## To do
In the listing that follows, tally the lines containing "Viewport"; give the count and nothing more.

BEGIN Data section

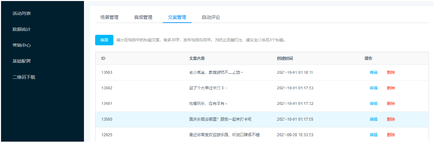Delete the 国庆长假去哪里 entry
Image resolution: width=435 pixels, height=143 pixels.
pos(391,119)
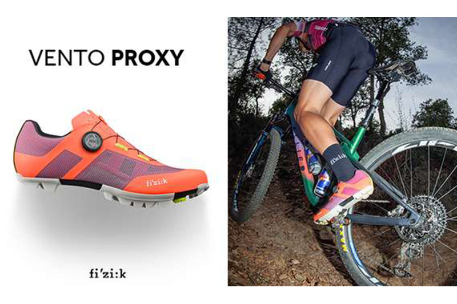Click the VENTO PROXY headline text
Screen dimensions: 457x304
106,58
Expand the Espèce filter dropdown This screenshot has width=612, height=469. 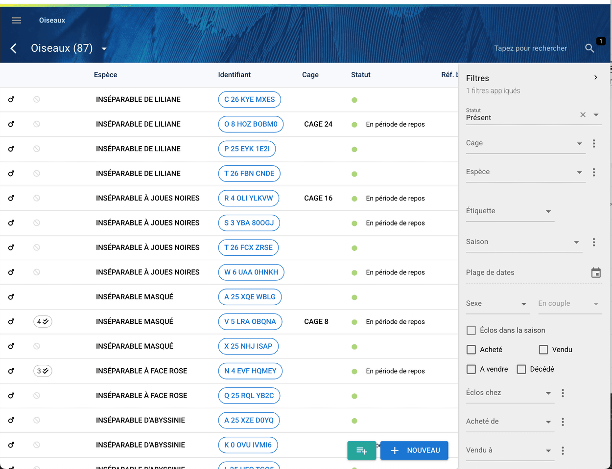click(579, 172)
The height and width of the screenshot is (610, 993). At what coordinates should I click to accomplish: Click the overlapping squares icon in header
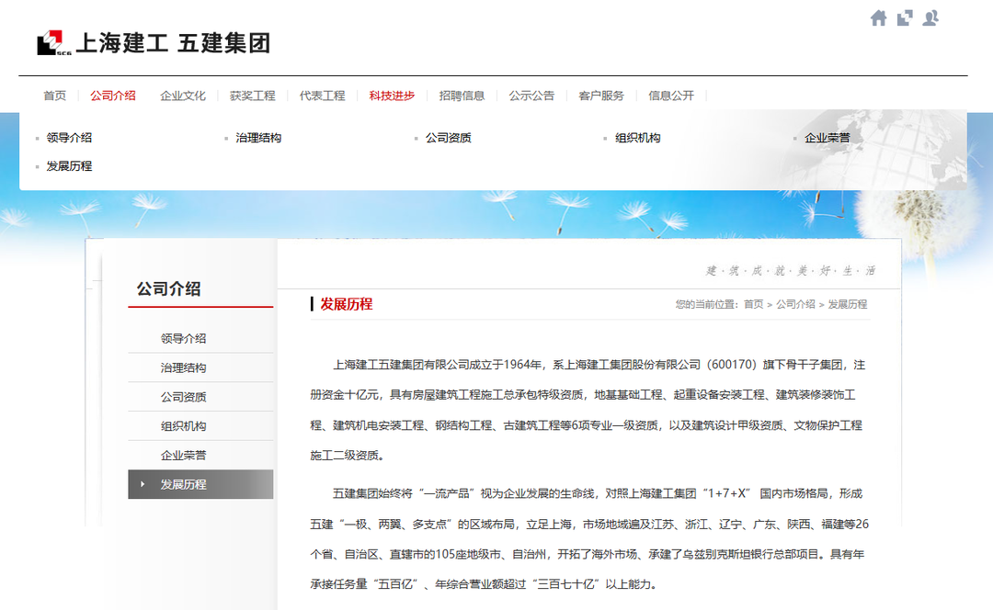(905, 18)
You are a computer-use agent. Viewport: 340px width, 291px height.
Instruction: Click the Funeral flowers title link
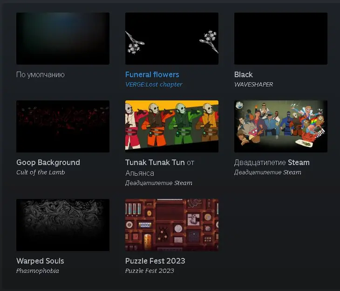(152, 75)
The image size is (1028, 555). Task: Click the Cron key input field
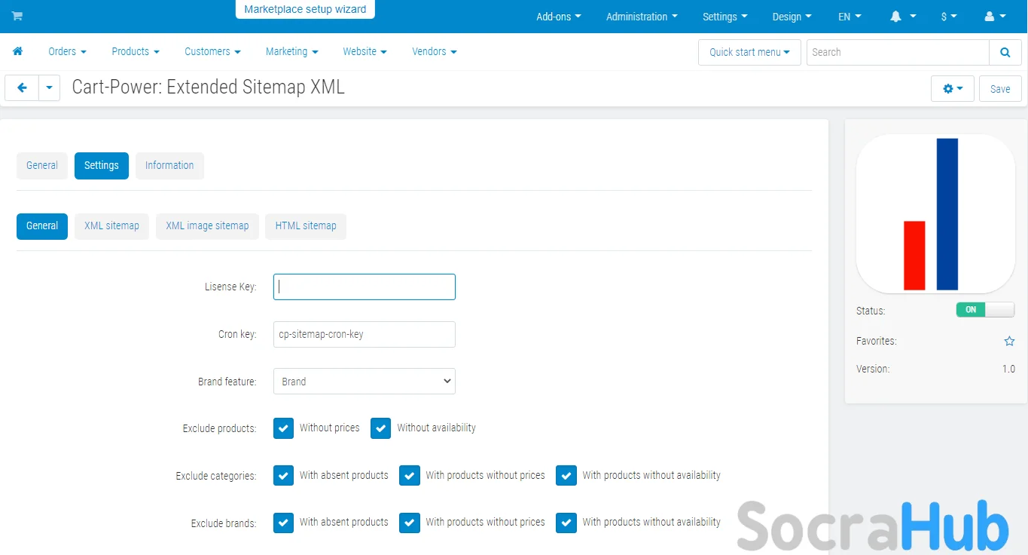coord(364,335)
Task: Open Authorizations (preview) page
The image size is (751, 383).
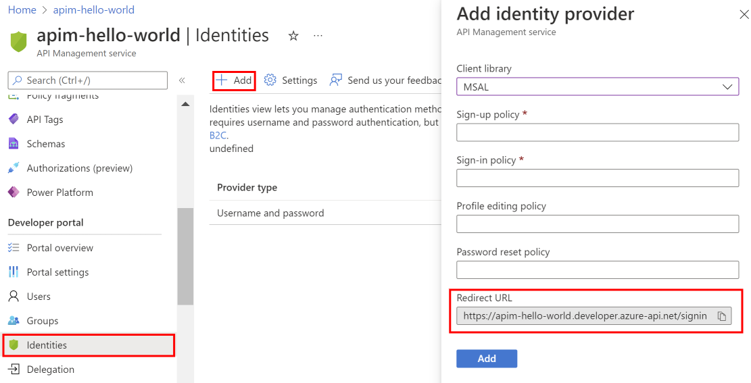Action: click(79, 168)
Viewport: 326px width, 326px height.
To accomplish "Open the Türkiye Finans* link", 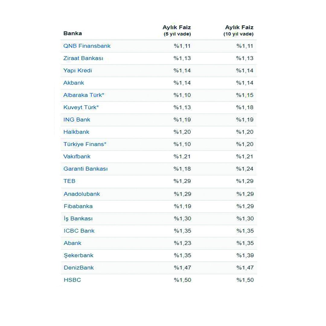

END Data section

## Result
2